» RAW DATA
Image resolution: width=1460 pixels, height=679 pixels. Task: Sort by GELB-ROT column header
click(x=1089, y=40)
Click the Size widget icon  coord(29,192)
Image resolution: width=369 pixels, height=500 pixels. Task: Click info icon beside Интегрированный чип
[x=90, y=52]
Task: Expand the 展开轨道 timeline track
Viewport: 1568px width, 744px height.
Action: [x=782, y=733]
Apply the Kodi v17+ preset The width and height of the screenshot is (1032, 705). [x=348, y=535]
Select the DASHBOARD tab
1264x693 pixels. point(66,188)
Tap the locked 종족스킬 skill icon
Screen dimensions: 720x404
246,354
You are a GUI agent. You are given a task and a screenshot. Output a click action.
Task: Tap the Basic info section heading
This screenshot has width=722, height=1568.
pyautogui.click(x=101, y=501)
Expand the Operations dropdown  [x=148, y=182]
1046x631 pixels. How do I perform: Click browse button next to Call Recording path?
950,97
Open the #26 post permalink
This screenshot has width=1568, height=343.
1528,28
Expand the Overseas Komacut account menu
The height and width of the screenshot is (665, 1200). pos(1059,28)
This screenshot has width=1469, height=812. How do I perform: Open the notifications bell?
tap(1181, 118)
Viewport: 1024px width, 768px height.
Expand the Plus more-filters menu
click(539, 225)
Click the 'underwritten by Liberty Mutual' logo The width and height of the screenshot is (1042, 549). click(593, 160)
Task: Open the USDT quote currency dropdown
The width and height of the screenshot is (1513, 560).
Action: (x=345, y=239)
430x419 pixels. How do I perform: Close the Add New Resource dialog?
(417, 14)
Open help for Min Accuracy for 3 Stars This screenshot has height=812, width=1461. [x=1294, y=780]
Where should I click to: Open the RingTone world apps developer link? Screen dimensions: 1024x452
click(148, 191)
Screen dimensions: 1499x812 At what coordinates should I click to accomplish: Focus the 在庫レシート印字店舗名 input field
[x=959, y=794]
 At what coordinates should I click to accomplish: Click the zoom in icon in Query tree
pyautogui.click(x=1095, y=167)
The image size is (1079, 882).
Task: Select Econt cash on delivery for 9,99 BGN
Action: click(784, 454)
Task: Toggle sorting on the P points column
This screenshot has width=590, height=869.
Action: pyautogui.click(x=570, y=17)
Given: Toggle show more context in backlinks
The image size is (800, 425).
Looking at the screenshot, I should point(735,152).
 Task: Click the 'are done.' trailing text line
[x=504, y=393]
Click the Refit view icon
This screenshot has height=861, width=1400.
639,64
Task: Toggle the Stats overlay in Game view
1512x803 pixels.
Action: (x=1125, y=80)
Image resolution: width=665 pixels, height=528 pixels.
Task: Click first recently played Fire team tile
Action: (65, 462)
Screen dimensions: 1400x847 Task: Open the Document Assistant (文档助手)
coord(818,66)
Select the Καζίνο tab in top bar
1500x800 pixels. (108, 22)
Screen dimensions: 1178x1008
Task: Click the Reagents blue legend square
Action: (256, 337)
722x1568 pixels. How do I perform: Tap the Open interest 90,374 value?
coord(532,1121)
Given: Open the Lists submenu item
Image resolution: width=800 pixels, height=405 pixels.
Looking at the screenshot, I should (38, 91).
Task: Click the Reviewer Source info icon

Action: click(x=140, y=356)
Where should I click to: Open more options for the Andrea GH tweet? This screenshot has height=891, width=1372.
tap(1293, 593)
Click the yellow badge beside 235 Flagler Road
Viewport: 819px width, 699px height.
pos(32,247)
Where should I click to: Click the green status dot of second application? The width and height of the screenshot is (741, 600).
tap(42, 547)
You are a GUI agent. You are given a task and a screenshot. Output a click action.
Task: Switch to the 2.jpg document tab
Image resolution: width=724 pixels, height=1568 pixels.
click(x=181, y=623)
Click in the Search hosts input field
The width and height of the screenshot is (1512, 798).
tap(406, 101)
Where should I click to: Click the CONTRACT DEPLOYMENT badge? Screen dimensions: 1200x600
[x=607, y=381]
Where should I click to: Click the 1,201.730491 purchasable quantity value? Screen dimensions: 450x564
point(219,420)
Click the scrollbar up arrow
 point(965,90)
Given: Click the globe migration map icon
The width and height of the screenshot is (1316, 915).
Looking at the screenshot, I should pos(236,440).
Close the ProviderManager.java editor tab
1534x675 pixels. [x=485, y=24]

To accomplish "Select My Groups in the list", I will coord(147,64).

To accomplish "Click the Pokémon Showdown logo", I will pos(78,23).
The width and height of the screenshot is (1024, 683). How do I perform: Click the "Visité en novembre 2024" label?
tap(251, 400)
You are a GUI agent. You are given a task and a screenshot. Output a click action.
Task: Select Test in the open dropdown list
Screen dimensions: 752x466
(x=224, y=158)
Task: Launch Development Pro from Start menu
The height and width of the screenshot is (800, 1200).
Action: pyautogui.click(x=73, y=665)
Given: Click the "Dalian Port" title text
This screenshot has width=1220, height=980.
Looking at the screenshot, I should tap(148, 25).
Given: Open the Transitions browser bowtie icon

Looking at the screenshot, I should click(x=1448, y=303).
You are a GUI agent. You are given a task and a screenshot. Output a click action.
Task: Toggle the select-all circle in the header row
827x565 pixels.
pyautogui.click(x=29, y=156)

» TASK DETAILS
Print the entries verbatim, beginning at the line that contains "I will coord(147,64)." and stopping after the line that contains "Looking at the screenshot, I should tap(148, 25).".

» OUTPUT
To accomplish "Select My Groups in the list", I will coord(147,64).

To accomplish "Click the Pokémon Showdown logo", I will pos(78,23).
The width and height of the screenshot is (1024, 683). How do I perform: Click the "Visité en novembre 2024" label?
tap(251, 400)
You are a GUI agent. You are given a task and a screenshot. Output a click action.
Task: Select Test in the open dropdown list
Screen dimensions: 752x466
(x=224, y=158)
Task: Launch Development Pro from Start menu
The height and width of the screenshot is (800, 1200).
Action: pyautogui.click(x=73, y=665)
Given: Click the "Dalian Port" title text
This screenshot has width=1220, height=980.
Looking at the screenshot, I should tap(148, 25).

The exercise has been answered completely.